**Items stored from a collection**
######

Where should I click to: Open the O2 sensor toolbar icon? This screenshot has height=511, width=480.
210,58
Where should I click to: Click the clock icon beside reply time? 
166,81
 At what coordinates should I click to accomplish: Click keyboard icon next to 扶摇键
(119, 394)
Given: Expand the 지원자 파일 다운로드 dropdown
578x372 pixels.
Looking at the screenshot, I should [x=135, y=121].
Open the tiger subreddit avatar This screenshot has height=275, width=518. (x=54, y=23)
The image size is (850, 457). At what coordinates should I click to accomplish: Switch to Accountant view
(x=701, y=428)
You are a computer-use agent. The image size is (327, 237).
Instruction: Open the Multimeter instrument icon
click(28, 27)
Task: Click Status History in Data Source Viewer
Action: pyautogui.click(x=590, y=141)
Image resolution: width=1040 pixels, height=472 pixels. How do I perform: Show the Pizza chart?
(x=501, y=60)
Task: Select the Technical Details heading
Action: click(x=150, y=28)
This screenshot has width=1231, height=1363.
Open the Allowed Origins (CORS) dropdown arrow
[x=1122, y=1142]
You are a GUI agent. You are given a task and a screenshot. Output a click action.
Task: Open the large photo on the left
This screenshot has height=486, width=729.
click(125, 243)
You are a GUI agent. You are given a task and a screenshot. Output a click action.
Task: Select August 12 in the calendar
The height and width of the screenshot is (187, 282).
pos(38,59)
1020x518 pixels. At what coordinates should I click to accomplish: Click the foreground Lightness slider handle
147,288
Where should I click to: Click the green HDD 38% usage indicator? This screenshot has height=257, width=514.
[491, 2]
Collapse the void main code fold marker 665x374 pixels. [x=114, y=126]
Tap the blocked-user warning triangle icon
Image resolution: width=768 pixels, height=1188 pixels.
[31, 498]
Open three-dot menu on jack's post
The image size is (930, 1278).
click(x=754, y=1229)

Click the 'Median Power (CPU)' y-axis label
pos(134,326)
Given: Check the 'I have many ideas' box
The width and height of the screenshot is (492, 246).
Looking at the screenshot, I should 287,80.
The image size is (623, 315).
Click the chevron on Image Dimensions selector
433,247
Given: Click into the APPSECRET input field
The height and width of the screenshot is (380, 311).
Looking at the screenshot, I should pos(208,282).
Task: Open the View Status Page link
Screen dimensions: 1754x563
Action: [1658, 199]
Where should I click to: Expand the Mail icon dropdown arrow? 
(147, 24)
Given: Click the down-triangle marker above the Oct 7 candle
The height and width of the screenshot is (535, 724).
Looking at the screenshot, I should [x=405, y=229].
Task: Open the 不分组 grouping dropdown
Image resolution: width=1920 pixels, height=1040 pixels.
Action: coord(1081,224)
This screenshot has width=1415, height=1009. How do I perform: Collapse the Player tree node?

######

**EXERCISE BRIEF**
Print all of the data above again, line for line, with no changes.

**FULL ANSWER**
Where should I click to: Open the O2 sensor toolbar icon? This screenshot has height=511, width=480.
210,58
Where should I click to: Click the clock icon beside reply time? 
166,81
 At what coordinates should I click to accomplish: Click keyboard icon next to 扶摇键
(119, 394)
Given: Expand the 지원자 파일 다운로드 dropdown
578x372 pixels.
Looking at the screenshot, I should [x=135, y=121].
Open the tiger subreddit avatar This screenshot has height=275, width=518. (x=54, y=23)
The image size is (850, 457). At what coordinates should I click to accomplish: Switch to Accountant view
(x=701, y=428)
You are a computer-use agent. The image size is (327, 237).
Instruction: Open the Multimeter instrument icon
click(28, 27)
Task: Click Status History in Data Source Viewer
Action: pyautogui.click(x=590, y=141)
Image resolution: width=1040 pixels, height=472 pixels. How do I perform: Show the Pizza chart?
(x=501, y=60)
Task: Select the Technical Details heading
Action: click(x=150, y=28)
This screenshot has width=1231, height=1363.
Open the Allowed Origins (CORS) dropdown arrow
[x=1122, y=1142]
You are a GUI agent. You are given a task and a screenshot. Output a click action.
Task: Open the large photo on the left
This screenshot has height=486, width=729.
click(125, 243)
You are a GUI agent. You are given a task and a screenshot. Output a click action.
Task: Select August 12 in the calendar
The height and width of the screenshot is (187, 282).
pos(38,59)
1020x518 pixels. At what coordinates should I click to accomplish: Click the foreground Lightness slider handle
147,288
Where should I click to: Click the green HDD 38% usage indicator? This screenshot has height=257, width=514.
[491, 2]
Collapse the void main code fold marker 665x374 pixels. [x=114, y=126]
Tap the blocked-user warning triangle icon
Image resolution: width=768 pixels, height=1188 pixels.
[31, 498]
Open three-dot menu on jack's post
The image size is (930, 1278).
click(x=754, y=1229)

Click the 'Median Power (CPU)' y-axis label
pos(134,326)
Given: Check the 'I have many ideas' box
The width and height of the screenshot is (492, 246).
Looking at the screenshot, I should 287,80.
The image size is (623, 315).
Click the chevron on Image Dimensions selector
433,247
Given: Click into the APPSECRET input field
The height and width of the screenshot is (380, 311).
Looking at the screenshot, I should pos(208,282).
Task: Open the View Status Page link
Screen dimensions: 1754x563
Action: [1658, 199]
Where should I click to: Expand the Mail icon dropdown arrow? 
(147, 24)
Given: Click the down-triangle marker above the Oct 7 candle
The height and width of the screenshot is (535, 724).
Looking at the screenshot, I should [x=405, y=229].
Task: Open the 不分组 grouping dropdown
Image resolution: width=1920 pixels, height=1040 pixels.
Action: coord(1081,224)
This screenshot has width=1415, height=1009. How do I perform: Collapse the Player tree node?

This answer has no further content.